Materials science gets a nitride boost

Like modern day alchemists, materials scientists often turn unassuming substances into desirable ones. But instead of working metal into gold, they create strange new compounds that could make the electronic components of the future smaller, faster, and more durable. Alexander Goncharov of the Carnegie Institution’s Geophysical Laboratory and colleagues* have used extreme temperatures and pressures to make two durable compounds called noble metal nitrides; they are the first to succeed in making one of them, and the first to accurately determine the chemical formula of the other. Both nitrides possess a diamond-like hardness, and some compositions might have very low, nearly superconductive electrical resistance–a blend that could prove quite valuable to industry.

The two nitrides–one containing iridium and another containing platinum–could eventually replace the titanium nitrides currently valued by the semiconductor industry as surface coatings because of their strength and durability. The researchers believe iridium and platinum nitrides might be even more durable. The group’s work is presented in the March 3, 2006, issue of the journal Science.

Like several other metals such as gold, silver, and palladium, platinum and iridium are noble metals. Such metals are resistant to corrosion and oxidation, and do not easily form compounds with other elements unless coaxed to do so under very high temperatures and pressures. Goncharov and his colleagues used a special tool called a diamond anvil cell to compress the samples to nearly half a million times the atmospheric pressure at sea level. Then they used a focused laser to heat the samples to over 3000 degrees Fahrenheit, or roughly the temperature of a steel mill blast furnace.

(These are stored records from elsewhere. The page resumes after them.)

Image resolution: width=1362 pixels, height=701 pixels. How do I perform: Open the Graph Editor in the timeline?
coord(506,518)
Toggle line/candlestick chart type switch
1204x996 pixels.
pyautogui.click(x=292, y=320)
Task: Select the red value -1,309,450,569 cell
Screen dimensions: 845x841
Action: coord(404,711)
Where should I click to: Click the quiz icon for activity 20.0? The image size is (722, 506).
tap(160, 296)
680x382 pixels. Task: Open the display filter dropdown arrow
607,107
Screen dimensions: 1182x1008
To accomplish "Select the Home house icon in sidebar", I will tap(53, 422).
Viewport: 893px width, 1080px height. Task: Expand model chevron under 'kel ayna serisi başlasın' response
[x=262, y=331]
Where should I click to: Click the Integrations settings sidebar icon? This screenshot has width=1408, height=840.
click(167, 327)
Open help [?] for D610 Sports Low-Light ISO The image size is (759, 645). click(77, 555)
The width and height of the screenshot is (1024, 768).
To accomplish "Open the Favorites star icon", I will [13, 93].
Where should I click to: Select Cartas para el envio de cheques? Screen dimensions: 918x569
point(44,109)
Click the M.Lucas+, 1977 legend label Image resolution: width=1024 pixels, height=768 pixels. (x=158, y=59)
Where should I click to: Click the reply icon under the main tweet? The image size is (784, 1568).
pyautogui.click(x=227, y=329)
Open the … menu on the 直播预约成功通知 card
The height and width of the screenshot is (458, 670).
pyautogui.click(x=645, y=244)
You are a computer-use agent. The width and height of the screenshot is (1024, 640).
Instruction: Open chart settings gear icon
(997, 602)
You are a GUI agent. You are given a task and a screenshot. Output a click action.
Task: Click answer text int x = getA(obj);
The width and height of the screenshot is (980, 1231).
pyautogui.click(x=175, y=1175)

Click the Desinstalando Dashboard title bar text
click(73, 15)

Under such extreme pressure and temperature the rules of chemistry begin to change, and noble metals can be made to form compounds with other elements such as nitrogen, as in the case of iridium and platinum nitrides.

“We are still attempting to ascertain the electronic properties of these new materials,” Goncharov said. “Generally speaking, these nitrides are likely to exhibit several properties that will make them attractive for technological applications. They are potentially important for the electronics industry as durable and reliable coatings, substrates, and conductors. One can also envisage optoelectronic devices, sensitive magnetometers and other metrological equipment that employ these materials.”

Though other researchers have previously made platinum nitride, Goncharov’s group is the first to discover that for every platinum atom, there are two nitrogen atoms rather than just one. They are also the first to make iridium nitride, which they found has the same basic chemical formula as platinum nitride. In both cases, strong bonds that the dual nitrogen atoms make with the metal atom contribute to the nitrides’ hardness and durability. The noble metals, in turn, contribute unusual electronic properties.

So far, Goncharov’s group has only created small quantities of iridium and platinum nitrides in the lab. There is much work to do before these compounds can contribute to engineering and manufacturing the technology of tomorrow. But as Goncharov explains, “The present work is useful because it proves that these exotic nitrides exist, even if they were synthesized in a manner that is not practical on an industrial scale.”